> **SUPPLIED TEXT**:
You will notice no difference here now that Google Chrome blocks annoying ads
Because we never have run pop-ups/overs/unders or other types now blocked by Google Chrome.
We never have used pop-ups, pop-unders, pop-overs, autoplay audio ads, or any of the other type of ads that take over the screen to one degree or another. Particularly infuriating are the pop-up/over ads that have an “X” that makes you think you are getting rid of it, but in fact you are clicking on it.
Forsaking such annoying ads had its cost since they were the most lucrative. That’s a point I made during our semi-annual fundraisers in explaining the importance of reader donations. (See what I did there?)
I know that a lot of readers use ad blockers precisely because the worst offenders drove the need, something I wrote about in August 2015, You’re killing us – one ad block at a time:
I understand the urge to adblock. There are many big conservative websites I just won’t visit anymore because I’m bombarded with pop-ups, pop-overs, pop-unders, and click pop-ups. And then there are auto-run video ads, in a whole league of horrible all their own. Half the time, my computer freezes.
Adblockers are both a response and a cause of the problem. When fewer people view ads, the need to bombard the people who don’t use adblockers to make up the revenue increases. It’s a vicious cycle.
One way to avoid it is to put up a paywall and hope to drive revenue through a subscription model. Both of those models are of limited success, unless you are a unique media property like The Wall Street Journal.

> **EXTRACTED DATA**:
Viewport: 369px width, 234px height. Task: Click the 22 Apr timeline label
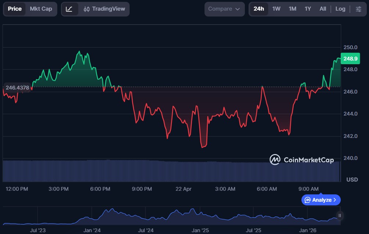click(x=183, y=189)
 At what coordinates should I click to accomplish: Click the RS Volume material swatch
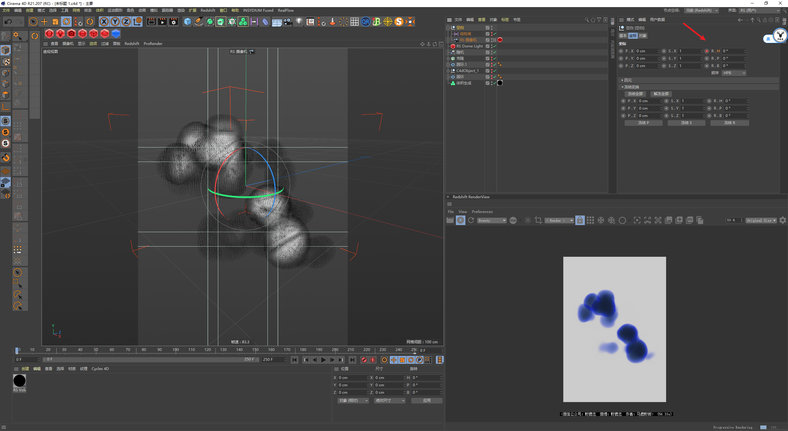click(19, 381)
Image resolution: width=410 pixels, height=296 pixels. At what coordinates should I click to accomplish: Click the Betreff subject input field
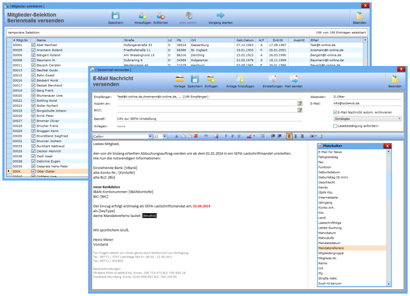pyautogui.click(x=209, y=118)
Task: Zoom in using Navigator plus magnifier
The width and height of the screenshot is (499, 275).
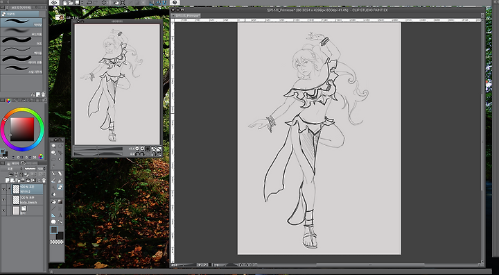Action: pyautogui.click(x=142, y=149)
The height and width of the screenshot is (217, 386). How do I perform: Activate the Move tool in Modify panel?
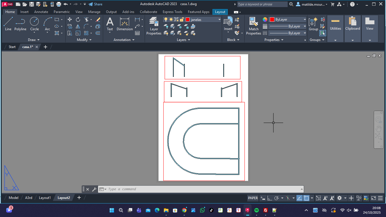70,19
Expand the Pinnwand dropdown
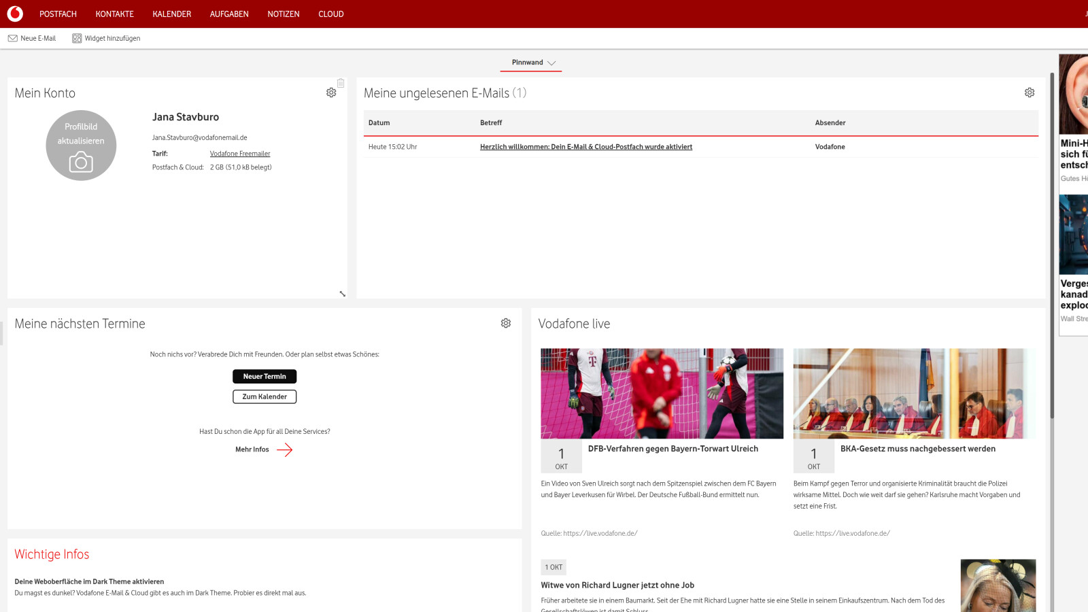1088x612 pixels. point(552,63)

> **WHAT YOU NEED TO DO**: Translate this sentence from the post about annoying ads into Spanish: "Adblockers are both a response and a cause of the problem."

> **REPLY**: Los bloqueadores de anuncios son a la vez una respuesta y una causa del problema.